ちなみにヒーローを強くする要素の中には,「装備」(武器以外の,防具やアクセサリー)もあります。装備は,道中で出現する中ボス的なエリートモンスターを倒すとドロップする宝箱を開けて,複数個から選択する仕組みです。本作は断じてハック&スラッシュタイトルではないですが,レトロなアクションRPGっぽいグラフィックスと相まって,インベントリのような装備スロット画面は,ハクスラファンもワクワクできるんじゃないでしょうか。
ランは完全なヴァンサバ風で爽快感は抜群
ベースはヴァンサバですし,システムはとてもシンプルです。大まかな流れと共に,各要素を紹介しましょう。
まずは拠点となる「野営地」で,ヒーローを選びます。選べるヒーローは本稿執筆時点で11種類です。ヒーローによって,メイン武器と基本性能が異なります。最初はバランス型の性能を持つ「ソードマン」しか選べませんが,ヒーローは後述する「クエスト」の条件を達成していくことで,どんどんアンロックできます。

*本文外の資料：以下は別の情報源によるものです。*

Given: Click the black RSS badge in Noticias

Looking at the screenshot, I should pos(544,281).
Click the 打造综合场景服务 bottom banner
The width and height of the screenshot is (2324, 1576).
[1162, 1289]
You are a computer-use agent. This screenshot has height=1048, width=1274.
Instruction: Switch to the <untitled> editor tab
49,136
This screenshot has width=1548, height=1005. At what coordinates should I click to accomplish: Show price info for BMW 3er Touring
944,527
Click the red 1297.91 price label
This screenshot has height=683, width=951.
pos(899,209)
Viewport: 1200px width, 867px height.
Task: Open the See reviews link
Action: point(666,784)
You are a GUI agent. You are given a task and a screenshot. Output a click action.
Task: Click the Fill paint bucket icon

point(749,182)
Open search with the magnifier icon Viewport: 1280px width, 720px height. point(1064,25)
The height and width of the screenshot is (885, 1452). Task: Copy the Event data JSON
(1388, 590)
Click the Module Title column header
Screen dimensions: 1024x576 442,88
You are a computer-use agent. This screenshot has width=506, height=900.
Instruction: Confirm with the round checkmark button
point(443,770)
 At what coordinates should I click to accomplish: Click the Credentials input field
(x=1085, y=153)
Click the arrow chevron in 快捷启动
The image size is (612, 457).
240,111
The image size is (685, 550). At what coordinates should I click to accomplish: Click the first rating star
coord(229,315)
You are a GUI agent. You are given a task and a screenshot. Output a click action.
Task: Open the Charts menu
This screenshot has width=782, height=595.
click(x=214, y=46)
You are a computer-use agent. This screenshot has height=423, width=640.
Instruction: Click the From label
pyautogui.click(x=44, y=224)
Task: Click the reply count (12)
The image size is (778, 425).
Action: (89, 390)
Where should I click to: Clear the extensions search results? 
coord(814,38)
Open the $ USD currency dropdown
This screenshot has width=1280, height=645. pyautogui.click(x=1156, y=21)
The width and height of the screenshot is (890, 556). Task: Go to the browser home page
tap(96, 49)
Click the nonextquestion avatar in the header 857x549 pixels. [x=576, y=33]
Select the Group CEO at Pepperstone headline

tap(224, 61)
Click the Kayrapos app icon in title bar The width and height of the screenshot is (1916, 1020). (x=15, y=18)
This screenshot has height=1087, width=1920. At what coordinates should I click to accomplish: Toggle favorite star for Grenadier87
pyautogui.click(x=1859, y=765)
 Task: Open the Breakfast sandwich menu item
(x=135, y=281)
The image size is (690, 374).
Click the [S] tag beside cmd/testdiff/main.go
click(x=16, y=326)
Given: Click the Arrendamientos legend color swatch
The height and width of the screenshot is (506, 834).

ヒーローのあとは,挑む苦悶の広間の一つを選択します。マップに降り立つと,すぐさま戦闘開始です。操作方法は,前後左右と斜めの計8方向へ移動,マウスカーソルの方向へ左クリックで攻撃――というのが基本となっていて,方向指示と攻撃は,いずれもオートにできます。
経験値が溜まりレベルアップすると,(一定の範囲内で)ランダムで特性が4つ提示されます。ここで好きなものを選んで,ヒーローの能力を伸ばします。
マップに出現したり,エリートモンスターがドロップしたりする「熟練の巻物」を拾うと,特性と同じように複数個から選択する形で「アビリティ」を習得できます。いわゆるスキルや魔法のようなものですね。ヒーローの強さやプレイスタイルへの影響が最も大きい要素でしょう。覚えられるのは最大で6つ。一度アビリティを覚えると,以後のレベルアップ時には,当該アビリティに関連する特性も選択肢に出現します。つまりアビリティの性能も高められるわけです。
エリートモンスターはアビリティのほか,装備や,「ポーション」に使える「ビン」の入った宝箱をドロップします。詳細は後述。装備はその場で身に付けることが可能で,ランが終わると消えます。……が,少しストーリーを進めると,装備を持ち帰って再利用できるようになります。
各マップにちょっとした(本当にちょっとした)謎解きイベントのようなものがあるのもいいですね。条件を達成することで,当該ランを少し有利に進められるアイテムが手に入るとか,そういった類いのものです。
はいきました。ランを締めくくる(?)ボスです。頑張って戦うしかありません。
ランの終了後は,スコアが表示され,それに応じた報酬としてゴールドがもらえます。なおゴールドはラン中にも少しだけ,ドロップで得られます。
ゴールドは,永続的な能力の底上げに使います。具体的に主な使い道は,「祝福の神殿」でヒーローの能力を高める,ラン内から拠点である野営地へ送った装備やポーション用のビンを購入してずっと使えるようにする――といったところです。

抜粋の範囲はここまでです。